PREGHIERA SULLE OFFERTE 
O Dio, sorgente della vera pietà e della pace, salga a te nella celebrazione di questo mistero la giusta adorazione per la tua grandezza e si rafforzi la fedeltà e la concordia dei tuoi figli. Per Cristo nostro Signore.

ANTIFONA ALLA COMUNIONE 
Come il cervo anela ai corsi d’acqua, così l’anima mia anela a te, o Dio: l’anima mia ha sete di Dio, del Dio vivente.

PREGHIERA DOPO LA COMUNIONE 
O Padre, che nutri e rinnovi i tuoi fedeli alla mensa della parola e del pane di vita, per questi doni del tuo Figlio aiutaci a progredire costantemente nella fede, per divenire partecipi della sua vita immortale.

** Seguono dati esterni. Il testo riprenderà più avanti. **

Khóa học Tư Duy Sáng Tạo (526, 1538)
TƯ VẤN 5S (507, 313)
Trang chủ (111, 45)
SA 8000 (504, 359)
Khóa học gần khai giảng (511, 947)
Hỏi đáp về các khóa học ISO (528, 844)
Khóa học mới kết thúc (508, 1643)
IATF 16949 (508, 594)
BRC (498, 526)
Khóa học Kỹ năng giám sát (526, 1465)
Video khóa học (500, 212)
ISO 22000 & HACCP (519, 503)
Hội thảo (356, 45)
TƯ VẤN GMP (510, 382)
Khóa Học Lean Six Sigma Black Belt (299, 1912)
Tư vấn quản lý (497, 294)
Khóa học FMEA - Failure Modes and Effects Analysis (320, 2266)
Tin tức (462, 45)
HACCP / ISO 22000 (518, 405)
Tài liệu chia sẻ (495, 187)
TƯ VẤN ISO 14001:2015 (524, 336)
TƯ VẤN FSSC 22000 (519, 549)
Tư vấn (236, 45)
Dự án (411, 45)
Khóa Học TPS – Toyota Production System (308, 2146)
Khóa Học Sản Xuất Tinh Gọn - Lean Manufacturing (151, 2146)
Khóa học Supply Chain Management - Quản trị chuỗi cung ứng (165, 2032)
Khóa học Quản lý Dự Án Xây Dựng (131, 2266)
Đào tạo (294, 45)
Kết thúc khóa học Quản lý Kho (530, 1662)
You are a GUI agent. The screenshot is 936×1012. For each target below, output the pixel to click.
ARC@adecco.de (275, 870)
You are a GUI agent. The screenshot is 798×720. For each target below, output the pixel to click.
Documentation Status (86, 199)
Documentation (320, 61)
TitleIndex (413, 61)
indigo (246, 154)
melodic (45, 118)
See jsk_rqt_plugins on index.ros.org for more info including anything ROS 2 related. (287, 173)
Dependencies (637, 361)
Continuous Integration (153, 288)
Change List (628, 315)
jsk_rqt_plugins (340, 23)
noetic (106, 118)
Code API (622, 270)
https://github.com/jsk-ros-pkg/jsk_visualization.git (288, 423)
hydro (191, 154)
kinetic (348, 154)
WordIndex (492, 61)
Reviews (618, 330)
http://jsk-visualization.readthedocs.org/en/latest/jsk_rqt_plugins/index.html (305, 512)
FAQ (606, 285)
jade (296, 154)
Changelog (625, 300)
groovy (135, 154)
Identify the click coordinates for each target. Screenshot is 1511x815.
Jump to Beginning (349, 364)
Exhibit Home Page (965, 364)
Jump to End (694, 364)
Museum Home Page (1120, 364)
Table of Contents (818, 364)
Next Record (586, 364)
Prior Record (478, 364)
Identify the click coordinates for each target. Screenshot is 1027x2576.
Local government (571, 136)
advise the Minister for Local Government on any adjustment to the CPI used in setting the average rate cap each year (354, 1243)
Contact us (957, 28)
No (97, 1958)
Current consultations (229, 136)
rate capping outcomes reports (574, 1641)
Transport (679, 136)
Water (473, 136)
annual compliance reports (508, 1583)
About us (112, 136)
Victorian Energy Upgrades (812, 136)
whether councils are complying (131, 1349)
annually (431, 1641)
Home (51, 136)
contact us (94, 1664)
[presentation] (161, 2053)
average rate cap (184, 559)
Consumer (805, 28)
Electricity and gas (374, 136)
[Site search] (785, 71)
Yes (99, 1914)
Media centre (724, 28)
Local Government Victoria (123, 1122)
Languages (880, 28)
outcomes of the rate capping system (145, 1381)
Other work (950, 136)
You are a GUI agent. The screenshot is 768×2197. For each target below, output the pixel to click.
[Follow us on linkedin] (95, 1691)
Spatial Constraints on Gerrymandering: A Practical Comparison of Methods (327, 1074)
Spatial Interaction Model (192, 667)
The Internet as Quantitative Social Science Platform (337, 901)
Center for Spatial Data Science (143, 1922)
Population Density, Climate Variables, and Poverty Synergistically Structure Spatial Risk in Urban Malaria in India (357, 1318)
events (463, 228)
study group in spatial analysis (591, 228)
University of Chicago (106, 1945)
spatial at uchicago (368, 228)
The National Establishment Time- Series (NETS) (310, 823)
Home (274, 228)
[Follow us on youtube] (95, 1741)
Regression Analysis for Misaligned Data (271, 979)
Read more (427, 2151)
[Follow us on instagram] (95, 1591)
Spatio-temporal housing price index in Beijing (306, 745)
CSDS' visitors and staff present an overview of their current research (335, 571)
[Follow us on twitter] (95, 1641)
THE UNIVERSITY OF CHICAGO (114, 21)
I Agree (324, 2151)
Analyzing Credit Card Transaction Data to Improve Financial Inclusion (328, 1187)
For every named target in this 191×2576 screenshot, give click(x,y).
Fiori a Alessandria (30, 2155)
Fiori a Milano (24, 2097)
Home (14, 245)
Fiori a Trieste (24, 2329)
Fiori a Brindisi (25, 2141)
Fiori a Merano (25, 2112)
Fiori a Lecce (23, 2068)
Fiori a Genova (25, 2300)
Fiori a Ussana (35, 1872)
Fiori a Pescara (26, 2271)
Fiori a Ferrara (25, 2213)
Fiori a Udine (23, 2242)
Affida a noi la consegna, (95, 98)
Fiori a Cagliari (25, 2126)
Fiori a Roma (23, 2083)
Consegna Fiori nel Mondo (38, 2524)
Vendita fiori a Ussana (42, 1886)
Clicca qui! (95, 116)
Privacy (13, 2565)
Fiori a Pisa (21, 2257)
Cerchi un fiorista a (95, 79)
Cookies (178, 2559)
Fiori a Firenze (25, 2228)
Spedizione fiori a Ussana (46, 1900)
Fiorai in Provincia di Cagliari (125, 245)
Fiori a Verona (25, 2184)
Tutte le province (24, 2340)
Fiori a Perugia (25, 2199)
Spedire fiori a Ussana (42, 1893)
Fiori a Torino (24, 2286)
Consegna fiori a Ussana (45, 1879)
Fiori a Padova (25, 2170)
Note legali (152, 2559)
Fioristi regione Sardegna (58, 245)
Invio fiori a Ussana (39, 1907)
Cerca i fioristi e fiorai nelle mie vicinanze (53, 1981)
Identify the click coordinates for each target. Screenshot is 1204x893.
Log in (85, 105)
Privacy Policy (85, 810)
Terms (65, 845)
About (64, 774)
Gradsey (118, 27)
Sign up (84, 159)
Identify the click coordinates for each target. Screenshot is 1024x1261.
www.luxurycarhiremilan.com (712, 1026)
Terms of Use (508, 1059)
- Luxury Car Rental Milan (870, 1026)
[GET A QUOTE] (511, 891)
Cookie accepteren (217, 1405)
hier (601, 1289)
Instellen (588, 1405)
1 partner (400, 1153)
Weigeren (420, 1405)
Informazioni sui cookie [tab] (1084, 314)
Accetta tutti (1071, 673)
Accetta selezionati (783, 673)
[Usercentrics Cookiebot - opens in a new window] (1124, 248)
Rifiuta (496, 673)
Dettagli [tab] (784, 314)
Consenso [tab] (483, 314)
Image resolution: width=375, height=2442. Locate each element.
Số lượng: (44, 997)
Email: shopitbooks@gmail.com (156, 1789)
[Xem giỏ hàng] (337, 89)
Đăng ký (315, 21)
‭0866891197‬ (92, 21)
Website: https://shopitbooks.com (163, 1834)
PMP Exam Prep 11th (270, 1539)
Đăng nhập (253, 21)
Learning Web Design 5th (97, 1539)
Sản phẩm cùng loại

Per Cristo nostro Signore.

PREGHIERA DELLA SERA 
Gesù, quante volte ti ho accolto, nell’Eucaristia, con cuore poco devoto! Senza averti desiderato a lungo nell’orazione e per tutto il giorno, invocandoti a gran voce, come la folla che invocava la tua misericordia cercando di toccarti con fiducia. Da te usciva infatti una forza che sanava tutti. Di’ soltanto una parola e io sarò salvato! Il mio cuore vuole essere solidale con te e si pente della sua debolezza, veleno dell’anima. Tutto il mio essere si lascerà allora colpire e salvare da te.